Magic and fantasy swirl around this version of Anne Frank’s story, which actually doesn’t center on her as it does her imaginary friend Kitty (Ruby Stokes), who Anne wrote to in the pages of her diary. Through supernatural circumstances, Kitty colorfully springs forth from the pages of the book and inside the Anne Frank House. Stepping into the outside world, where she becomes a real girl, Kitty finds Anne’s name everywhere but has no idea what happened to her friend. In the present, we see Kitty pursued at every turn by police who blame her for stealing the diary. She also sets out to learn everything she can about what happened to Anne; exploring the many buildings named after her, and by reading the many books about Anne, including her famous dairy.
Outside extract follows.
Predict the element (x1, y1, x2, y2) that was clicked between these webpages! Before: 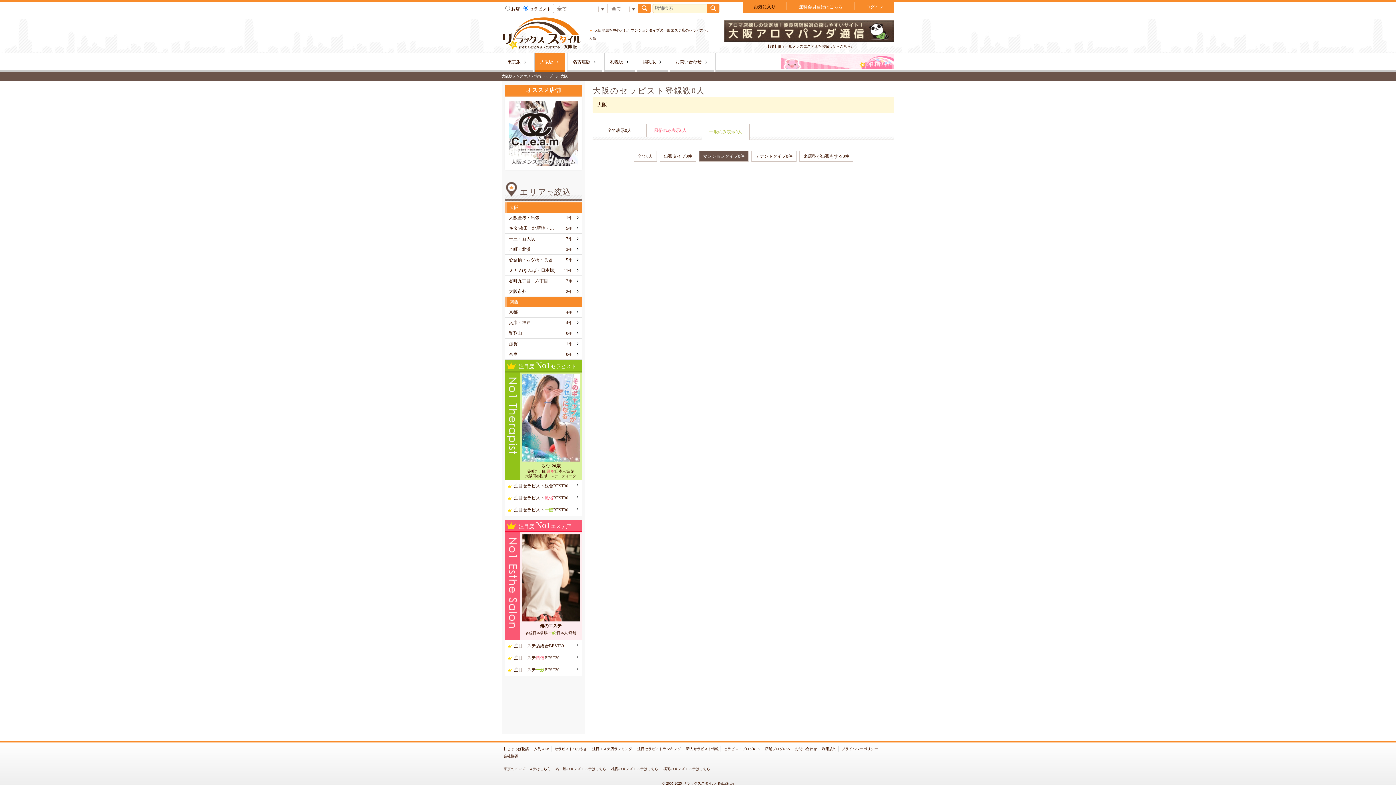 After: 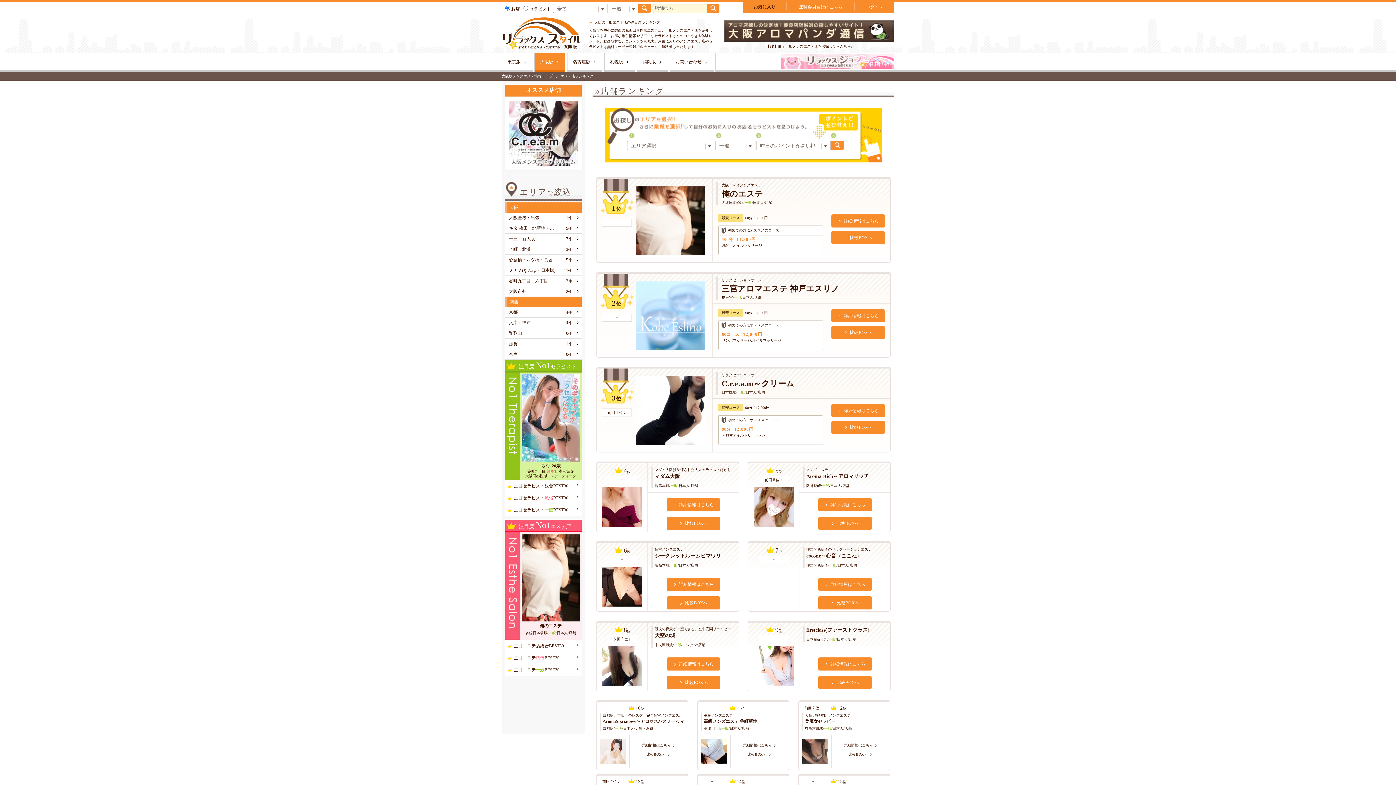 Action: label: 注目エステ一般BEST30 bbox: (505, 664, 581, 676)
Along the way, she also falls for Peter, a young refugee activist and the only one who knows her secret.
Jumping across timelines, Where is Anne Frank uses Kitty as an easy guide to explore Anne Frank the teenage girl, not the hero she would be perceived as later in life. Kitty knows all of Anne’s secrets and school-age desires; her fascination with Clark Gable, her vain attitude towards the many boys who sought her affection, her squabbles with her mother and sister Margot. A vibrant color palette adds a surreal quality to Anne’s life pre-occupation, while a grim fog clouds what would come after, with the Nazis presented as a ghoulish zombie army.
It’s clear that Folman is close to the material and the subject matter. He dedicated the film to his parents, who arrived at Auschwitz around the same time as the Frank’s. But using Kitty as the centerpiece for Where is Anne Frank was the problem as she’s such a blank slate. Conceived by Anne with daring red hair and a sparkle of her bright personality, she’s also notably Caucasian and not Jewish. The reason is obvious although kids, who are clearly the target audience, will probably miss it. Anne imagines Kitty as white so that she can be free from the hatred she faces. In the present, Kitty takes on the cause of brown-skinned refugees in Europe, with Folman drawing parallels to the persecution of Jews during WWII. It just comes across as clumsy in execution, made worse by the romantic relationship between Kitty and Peter which feels forced. A messy final act involving the police, an act of revolution Anne Frank would be proud of, and a swooning goodbye between lovebirds ends things on a confusing note. While obviously well-intentioned, Where is Anne Frank has way too much going on to make a clear, meaningful statement about the young writer’s importance to our world today. It may, however, inspire kids to do further research on her and if that’s the case then Folman has done the world a service.